As employed herein, the term "recess" shall expressly include, but not be limited to a depression, indentation, hollow, hole or opening.
A typical example of a circuit breaker is disclosed in U.S. Pat. No. 4,973,927 which is herein incorporated by reference. The reference numerals up to and including 160 employed herein are consistent with those used in U.S. Pat. 4,973,927. Referring to FIG. 1, a molded case circuit breaker 20 includes an electrically insulated housing 22 having a molded base 24 and a molded coextensive cover 26, assembled at a parting line 28. The internal cavity of the molded base 24 is formed as a frame 30 for carrying the various components of the circuit breaker 20, although the principles of the present invention are applicable to various types of electrical switching devices.
At least one pair of separable main contacts 32 are carried by the frame 30 in an arc chamber 161. More specifically, the pair of main contacts 32 include a rigidly mounted main contact 34 and a movably mounted main contact 36. The rigidly mounted main contact 34 is mounted to a line side conductor 37 having a line side terminal portion 38 at one end.
For each phase (only one phase is shown), the movable contact 36 is carried by a contact arm 42. The contact arm 42 is pivotally connected to a load conductor assembly 44. The load conductor assembly 44 includes a pivot bracket 46, rigidly connected to a load conductor base 48. The load conductor base 48 is rigidly mounted to the frame 30 and electrically connected to a U-shaped load conductor 50 (shown in hidden line drawing). The U-shaped load conductor 50 forms a portion of an electronic trip unit 51. One end of the U-shaped conductor 50 is secured to the frame 30 and the load conductor base 48. The other end of the U-shaped conductor 50 is electrically connected to a load side terminal 53 to allow connection to an external electrical circuit (not shown). The separable contacts 34,36 have a closed position and an open position (as shown in phantom line drawing with contact 36 and contact arm 42).

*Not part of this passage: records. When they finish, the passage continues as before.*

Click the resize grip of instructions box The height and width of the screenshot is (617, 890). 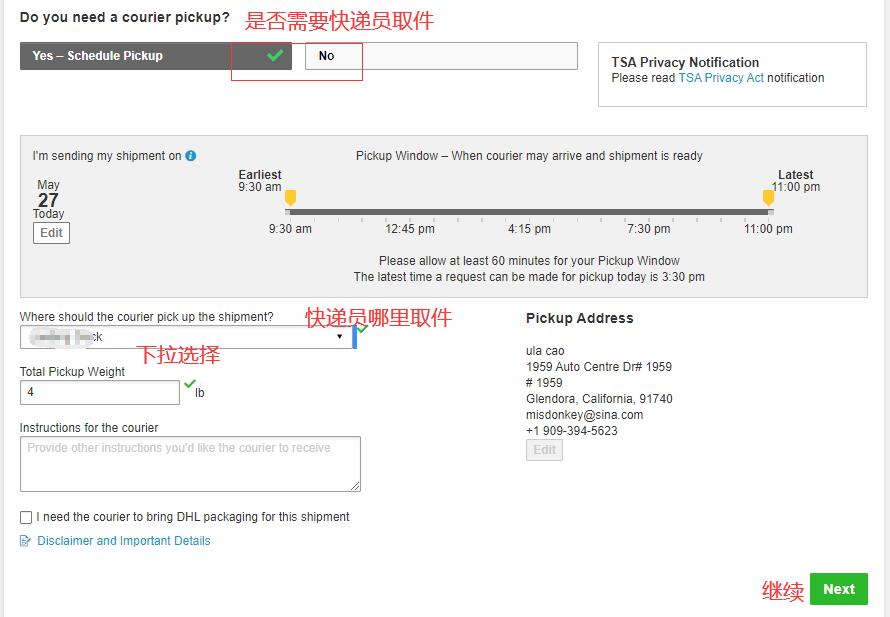point(355,486)
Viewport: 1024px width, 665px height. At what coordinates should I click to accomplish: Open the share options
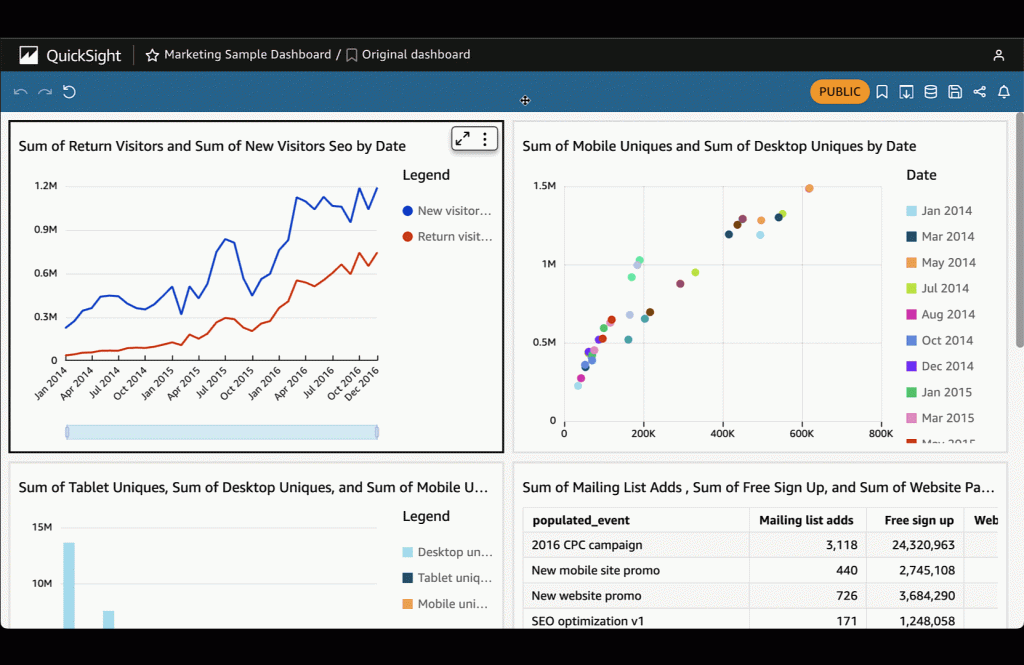980,91
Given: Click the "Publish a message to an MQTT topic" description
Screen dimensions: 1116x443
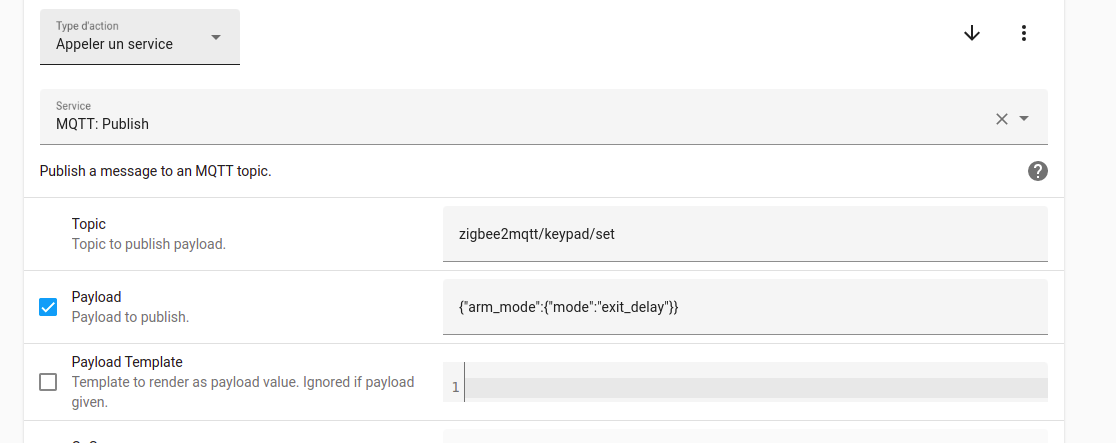Looking at the screenshot, I should click(155, 171).
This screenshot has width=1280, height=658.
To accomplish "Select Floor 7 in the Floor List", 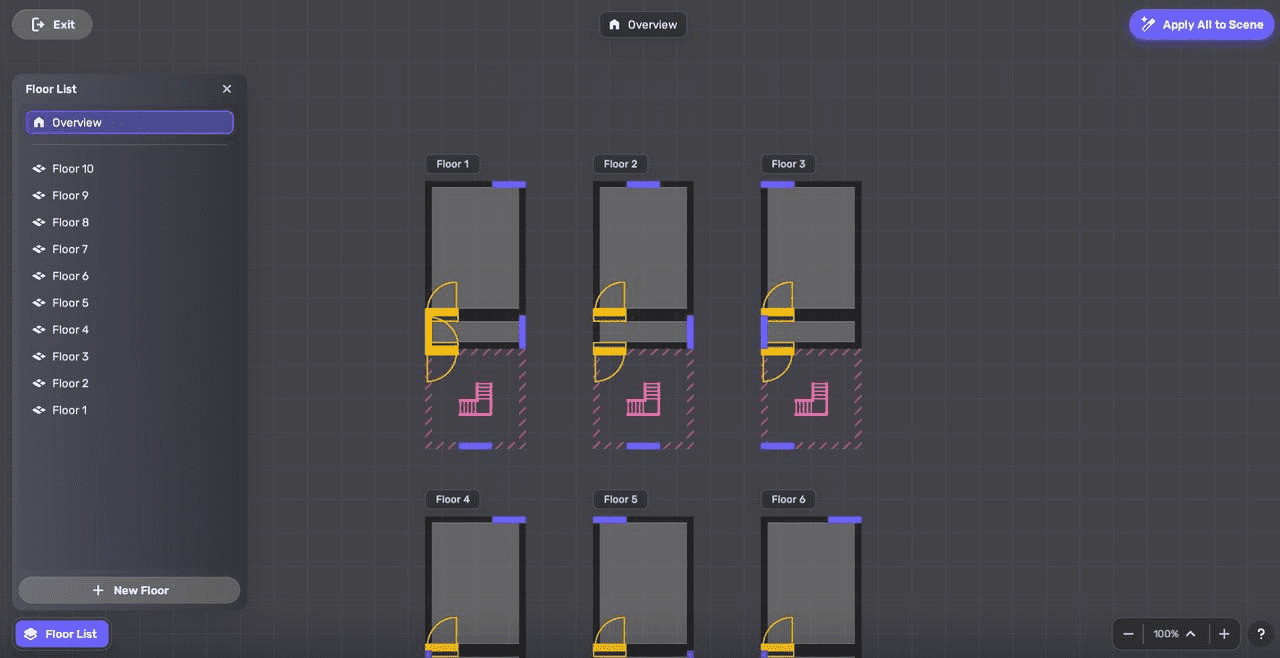I will coord(69,249).
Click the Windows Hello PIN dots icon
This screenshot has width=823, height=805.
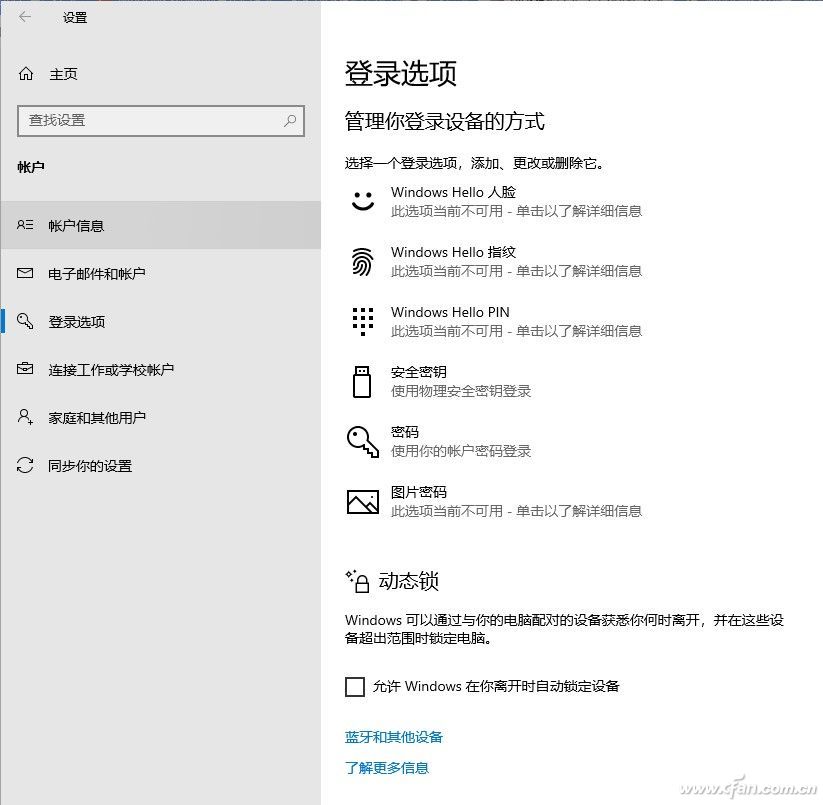point(363,321)
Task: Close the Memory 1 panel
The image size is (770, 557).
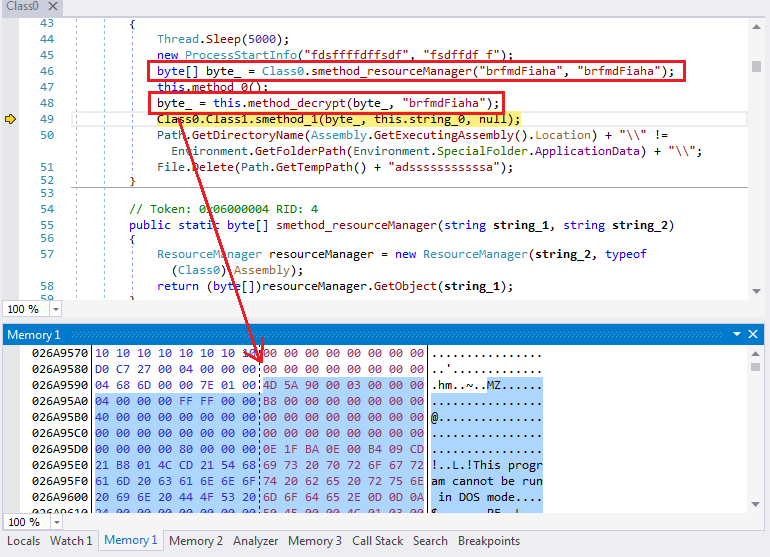Action: click(x=757, y=334)
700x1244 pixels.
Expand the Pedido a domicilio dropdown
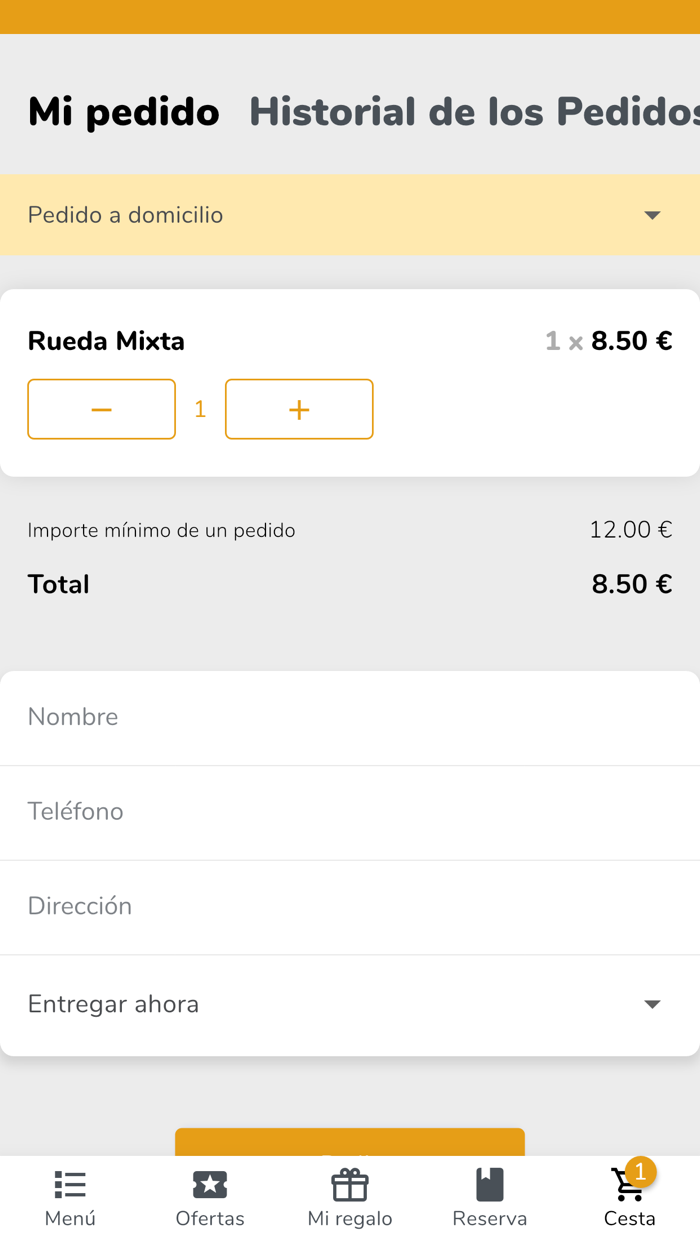350,214
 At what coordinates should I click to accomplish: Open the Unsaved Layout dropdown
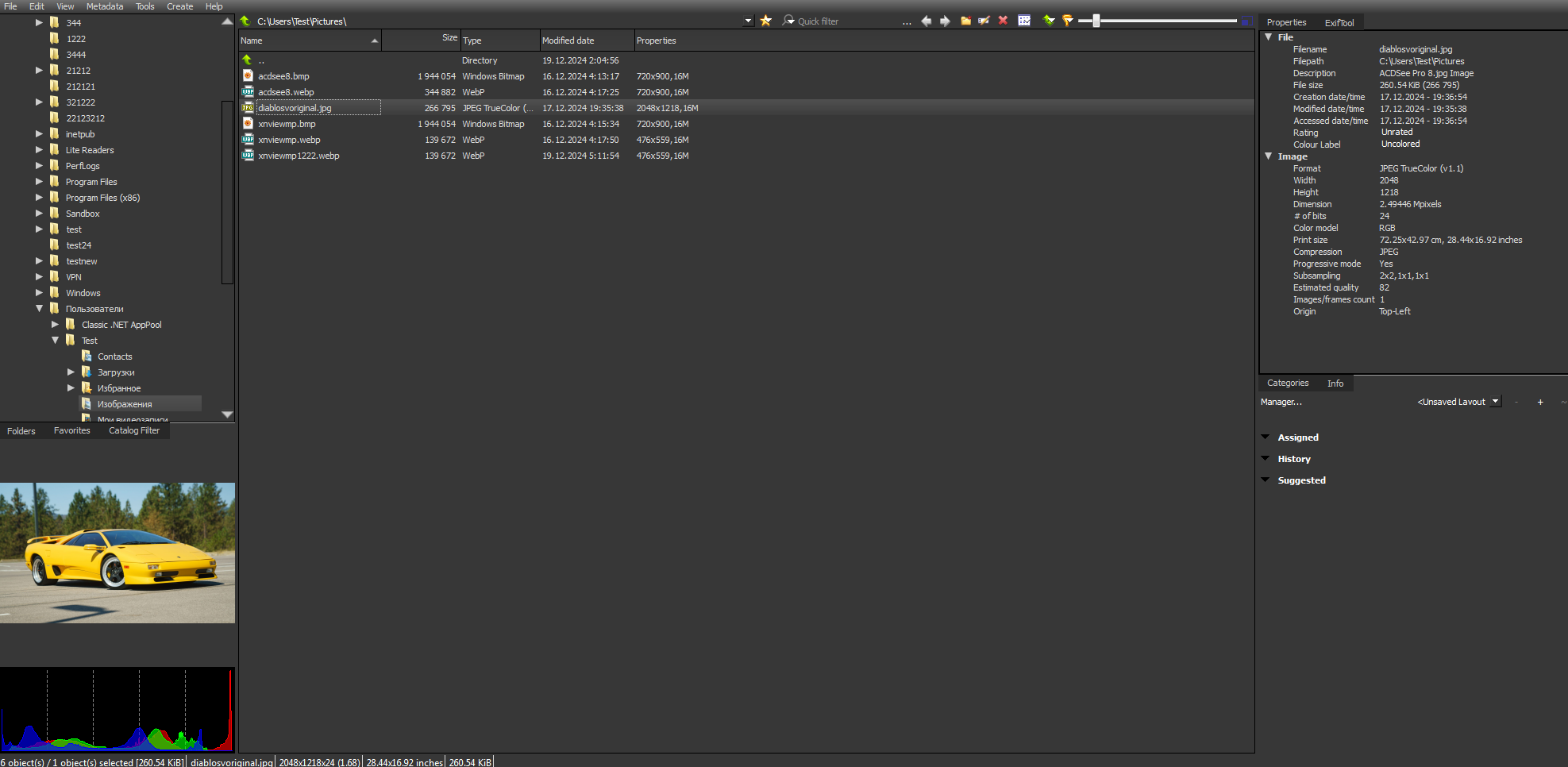pos(1495,402)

The electronic trip unit 51 contains one or more internal current sensors for detecting current flowing through the main contacts 32. The electronic trip unit 51 also includes a latch mechanism 54 which is interlocked with an operating mechanism 55 of the circuit breaker 20. Upon detection of an overcurrent condition, the electronic trip unit 51 operates the latch mechanism 54 to unlatch the circuit breaker operating mechanism 55 to allow the main contacts 32 to be separated.
The operating mechanism 55 is provided for opening and closing the main contacts 32. The operating mechanism 55 includes a toggle assembly 56 having a pair of upper toggle links 58 and a pair of lower toggle links 60 (only one link of each pair 58,60 is shown). Each upper toggle link 58 is pivotally connected at one end to the corresponding lower toggle link 60 about a pivot axis 62. The other end of each of the lower toggle links 60 is pivotally connected about a pivot axis 63 to a U-shaped bracket 61, having depending operating arms 64 (only one arm 64 is shown).
For each phase, an arc runner 158 is disposed adjacent the stationary contact 34 in the arc chamber 161, between the lower portion of an arc chute 160 and the stationary contact 34, to induce an arc to travel into the arc chute 160. The arc chute 160, for each of the phases, divides a single electrical arc, formed as a result of the separation of the main contacts 32, into a series of electrical arcs, thereby increasing the total arc voltage and limiting the magnitude of the fault current.
The circuit breaker 20 may also be manually turned off by rotating an insulated operating handle 95, mechanically coupled to the handle arm 94, in a clockwise direction (with respect to FIG. 1) to the open position thereof (not shown). This causes the toggle assembly 56 to collapse, which allows the contact arms 42 (only one is shown) to rotate upwardly to their open position (as shown in phantom line drawing) under the influence of the operating springs 93.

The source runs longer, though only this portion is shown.